The earliest record of washing machines was in 1691 when a washing machine appeared in an English patent although it's not known if it was ever actually built. Three other machines are found on record in the 1700s although no information on their actual use can be found. These were in the forms of a drawing in The Gentleman's Magazine in England in 1752, Jacob Schaffer in 1967 had a design published and in 1782 a patent for a revolving drum machine was given to Englishman Henry Sidgier.
Although technically not a machine the scrub board is credited as being the first washing machine on record dating back to 1797 which was used and can still be found in use today.
In the 1800s the main contributions towards advancing the design of washing machines were James King's introduction of the first drum type machine in 1851 which looked slightly more like today's machines. Hamilton Smith got the rotary washing machine patented in 1858 and this was one of over 2000 patents that were recorded by the end of the 1800s. The majority of these never worked with some very odd contraptions being invented one such device was a machine powered by 12 donkeys that could wash a dozen items at a time. The biggest success was in 1874 when Mrs. Blackstone got the ultimate birthday gift when her husband presented her with a washing machine that he had designed and built himself. Her husband William Blackstone an Indiana corn machine manufacturer found it worked so well that many people wanted to buy it and you started to produce and sell the machine. It was a success and within 5 years he had moved to New York and opened a factory which is still their today. It was made of wood and comprised of a tub to which hot soapy water was added to and in the tub sat a piece of flat wood with pegs attached to it. The wood was made to move around the tub via some gears and a handle and as it done so the pegs caught the clothes and dragged them about in the water. This is the principle that all today's machines work on that by moving clothes through hot soapy water dirt is removed.
It is widely accepted that electric washing machines were introduced by Alva Fisher in 1906 with his company Fisher producing and selling a lot of these machines. But there was another successful patent granted for an electric machine before his by Louis Goldenberg who worked for ford and this should be the one credited in history although for some reason unknown it wasn't. These early electric machines soon had to be modified after a series of fatal accidents with people getting electrocuted. This was because the tub did not have an outer casing and water could easily spill from the tub directly onto the motor or wiring.

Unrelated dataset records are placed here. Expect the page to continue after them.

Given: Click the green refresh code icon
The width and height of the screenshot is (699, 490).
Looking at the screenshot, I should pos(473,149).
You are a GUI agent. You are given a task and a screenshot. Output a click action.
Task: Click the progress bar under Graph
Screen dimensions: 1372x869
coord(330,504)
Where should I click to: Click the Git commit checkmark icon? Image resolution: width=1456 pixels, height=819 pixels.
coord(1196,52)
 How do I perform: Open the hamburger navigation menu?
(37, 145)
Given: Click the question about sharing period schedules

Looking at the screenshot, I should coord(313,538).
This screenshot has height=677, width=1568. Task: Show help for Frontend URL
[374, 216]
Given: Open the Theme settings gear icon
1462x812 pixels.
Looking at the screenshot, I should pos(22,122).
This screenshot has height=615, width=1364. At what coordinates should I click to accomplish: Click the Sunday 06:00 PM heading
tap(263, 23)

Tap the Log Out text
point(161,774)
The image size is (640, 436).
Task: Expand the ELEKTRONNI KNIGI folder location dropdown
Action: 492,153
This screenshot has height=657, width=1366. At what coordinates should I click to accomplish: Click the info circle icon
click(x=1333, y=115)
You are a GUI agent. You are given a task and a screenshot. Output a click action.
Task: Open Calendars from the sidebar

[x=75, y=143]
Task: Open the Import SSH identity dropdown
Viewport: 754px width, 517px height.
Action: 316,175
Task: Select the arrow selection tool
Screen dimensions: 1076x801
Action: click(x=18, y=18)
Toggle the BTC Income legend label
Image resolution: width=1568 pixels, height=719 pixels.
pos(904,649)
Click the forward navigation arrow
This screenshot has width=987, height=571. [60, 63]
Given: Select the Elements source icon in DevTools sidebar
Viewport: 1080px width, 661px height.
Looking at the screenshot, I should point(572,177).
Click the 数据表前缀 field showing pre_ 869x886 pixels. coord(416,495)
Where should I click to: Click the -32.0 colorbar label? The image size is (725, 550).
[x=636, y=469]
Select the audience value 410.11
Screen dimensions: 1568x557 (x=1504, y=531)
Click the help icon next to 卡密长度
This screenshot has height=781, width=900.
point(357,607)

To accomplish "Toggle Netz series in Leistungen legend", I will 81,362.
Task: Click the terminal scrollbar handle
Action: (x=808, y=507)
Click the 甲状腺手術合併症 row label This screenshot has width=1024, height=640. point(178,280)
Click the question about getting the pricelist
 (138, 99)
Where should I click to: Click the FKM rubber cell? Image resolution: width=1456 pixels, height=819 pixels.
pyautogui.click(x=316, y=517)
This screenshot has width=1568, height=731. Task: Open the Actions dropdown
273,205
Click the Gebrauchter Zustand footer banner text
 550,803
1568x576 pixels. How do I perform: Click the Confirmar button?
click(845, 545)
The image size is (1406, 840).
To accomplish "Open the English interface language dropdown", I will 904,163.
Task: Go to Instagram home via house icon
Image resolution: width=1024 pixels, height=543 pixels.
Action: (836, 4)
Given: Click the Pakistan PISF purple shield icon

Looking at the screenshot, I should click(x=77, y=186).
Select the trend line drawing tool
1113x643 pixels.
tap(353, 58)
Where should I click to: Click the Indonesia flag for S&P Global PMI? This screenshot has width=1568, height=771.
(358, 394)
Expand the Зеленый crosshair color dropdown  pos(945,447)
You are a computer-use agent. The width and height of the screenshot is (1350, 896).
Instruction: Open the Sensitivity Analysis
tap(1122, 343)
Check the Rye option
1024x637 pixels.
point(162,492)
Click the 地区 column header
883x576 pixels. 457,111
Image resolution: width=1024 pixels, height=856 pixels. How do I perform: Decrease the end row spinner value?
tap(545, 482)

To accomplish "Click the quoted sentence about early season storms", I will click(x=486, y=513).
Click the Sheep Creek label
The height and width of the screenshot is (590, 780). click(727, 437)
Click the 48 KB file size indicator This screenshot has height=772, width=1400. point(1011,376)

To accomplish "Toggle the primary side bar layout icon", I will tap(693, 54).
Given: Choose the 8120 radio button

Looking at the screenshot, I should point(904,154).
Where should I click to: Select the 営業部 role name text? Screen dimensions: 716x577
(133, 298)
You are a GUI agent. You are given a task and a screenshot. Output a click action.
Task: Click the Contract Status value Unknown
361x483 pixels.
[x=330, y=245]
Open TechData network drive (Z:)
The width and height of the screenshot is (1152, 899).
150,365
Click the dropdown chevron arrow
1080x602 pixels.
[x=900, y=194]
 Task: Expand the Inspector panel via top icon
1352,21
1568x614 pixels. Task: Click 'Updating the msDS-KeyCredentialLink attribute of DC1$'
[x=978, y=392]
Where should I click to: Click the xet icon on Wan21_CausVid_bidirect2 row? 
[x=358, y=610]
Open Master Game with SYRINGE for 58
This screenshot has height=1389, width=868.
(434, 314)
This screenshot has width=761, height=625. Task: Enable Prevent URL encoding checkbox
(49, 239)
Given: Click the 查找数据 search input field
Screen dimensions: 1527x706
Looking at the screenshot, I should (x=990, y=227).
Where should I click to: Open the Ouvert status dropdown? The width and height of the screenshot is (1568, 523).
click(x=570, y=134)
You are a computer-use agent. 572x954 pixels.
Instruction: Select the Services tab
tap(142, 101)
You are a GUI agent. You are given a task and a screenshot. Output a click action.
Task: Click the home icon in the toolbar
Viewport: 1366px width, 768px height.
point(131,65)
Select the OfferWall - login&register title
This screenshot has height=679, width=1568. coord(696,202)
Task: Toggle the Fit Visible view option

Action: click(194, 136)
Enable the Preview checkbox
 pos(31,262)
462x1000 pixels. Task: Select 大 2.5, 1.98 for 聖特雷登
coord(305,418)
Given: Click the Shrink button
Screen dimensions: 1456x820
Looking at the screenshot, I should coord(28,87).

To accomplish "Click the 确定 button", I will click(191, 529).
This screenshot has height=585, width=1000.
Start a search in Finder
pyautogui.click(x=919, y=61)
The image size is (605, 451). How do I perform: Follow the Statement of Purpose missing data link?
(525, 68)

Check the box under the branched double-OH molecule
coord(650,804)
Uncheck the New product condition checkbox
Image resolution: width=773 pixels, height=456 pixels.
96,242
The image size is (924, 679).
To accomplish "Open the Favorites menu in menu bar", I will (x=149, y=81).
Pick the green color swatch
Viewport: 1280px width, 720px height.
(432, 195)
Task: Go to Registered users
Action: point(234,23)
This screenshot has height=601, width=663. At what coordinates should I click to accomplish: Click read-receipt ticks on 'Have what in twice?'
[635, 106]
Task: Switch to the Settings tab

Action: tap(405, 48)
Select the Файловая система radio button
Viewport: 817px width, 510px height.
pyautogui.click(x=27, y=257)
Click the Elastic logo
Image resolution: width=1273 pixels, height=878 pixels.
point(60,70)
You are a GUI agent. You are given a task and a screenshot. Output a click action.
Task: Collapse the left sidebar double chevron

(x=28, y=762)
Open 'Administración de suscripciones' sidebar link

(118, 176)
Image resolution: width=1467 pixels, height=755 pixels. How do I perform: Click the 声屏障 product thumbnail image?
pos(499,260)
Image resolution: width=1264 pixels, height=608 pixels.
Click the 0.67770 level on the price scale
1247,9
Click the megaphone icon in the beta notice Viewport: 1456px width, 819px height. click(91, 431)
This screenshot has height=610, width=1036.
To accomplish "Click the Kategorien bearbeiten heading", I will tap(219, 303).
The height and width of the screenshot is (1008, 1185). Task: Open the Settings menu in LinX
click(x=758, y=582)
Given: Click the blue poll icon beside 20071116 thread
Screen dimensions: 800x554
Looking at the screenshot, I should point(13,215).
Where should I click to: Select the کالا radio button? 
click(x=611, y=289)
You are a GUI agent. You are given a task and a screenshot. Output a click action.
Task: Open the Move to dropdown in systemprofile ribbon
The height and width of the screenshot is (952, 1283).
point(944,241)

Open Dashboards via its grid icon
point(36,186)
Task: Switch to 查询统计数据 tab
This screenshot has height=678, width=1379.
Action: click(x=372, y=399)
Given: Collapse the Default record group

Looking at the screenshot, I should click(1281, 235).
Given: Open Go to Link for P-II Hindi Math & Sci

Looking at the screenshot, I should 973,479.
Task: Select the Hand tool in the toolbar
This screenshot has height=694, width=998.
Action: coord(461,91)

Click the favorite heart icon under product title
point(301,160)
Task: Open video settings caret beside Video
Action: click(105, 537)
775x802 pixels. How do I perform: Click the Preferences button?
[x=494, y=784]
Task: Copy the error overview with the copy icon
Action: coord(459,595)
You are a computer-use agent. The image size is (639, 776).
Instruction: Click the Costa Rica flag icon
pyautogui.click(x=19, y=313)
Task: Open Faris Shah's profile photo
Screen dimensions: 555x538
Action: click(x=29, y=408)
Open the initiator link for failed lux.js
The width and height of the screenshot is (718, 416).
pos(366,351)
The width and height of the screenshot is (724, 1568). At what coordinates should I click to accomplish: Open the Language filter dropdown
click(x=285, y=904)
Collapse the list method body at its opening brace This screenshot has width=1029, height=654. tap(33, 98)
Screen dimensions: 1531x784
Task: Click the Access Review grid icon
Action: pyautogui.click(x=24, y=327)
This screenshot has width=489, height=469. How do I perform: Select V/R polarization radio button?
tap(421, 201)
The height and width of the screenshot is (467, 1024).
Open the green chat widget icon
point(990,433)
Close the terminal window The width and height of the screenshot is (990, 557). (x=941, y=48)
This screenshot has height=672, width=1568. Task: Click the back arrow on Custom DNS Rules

Most machines were made from metal from 1900 onwards with hand, steam and gasoline powered devices gradually succumbing to electric power. The Bendix Corporation brought in the first automatic front loading machine in 1937 which in design is similar to today's versions except that it had no internal drum suspension to prevent vibration and it had to be fixed firmly to the floor. General Electric designed the first top loading automatic which also included an agitator unveiling it at the 1947 Louisiana State Fair.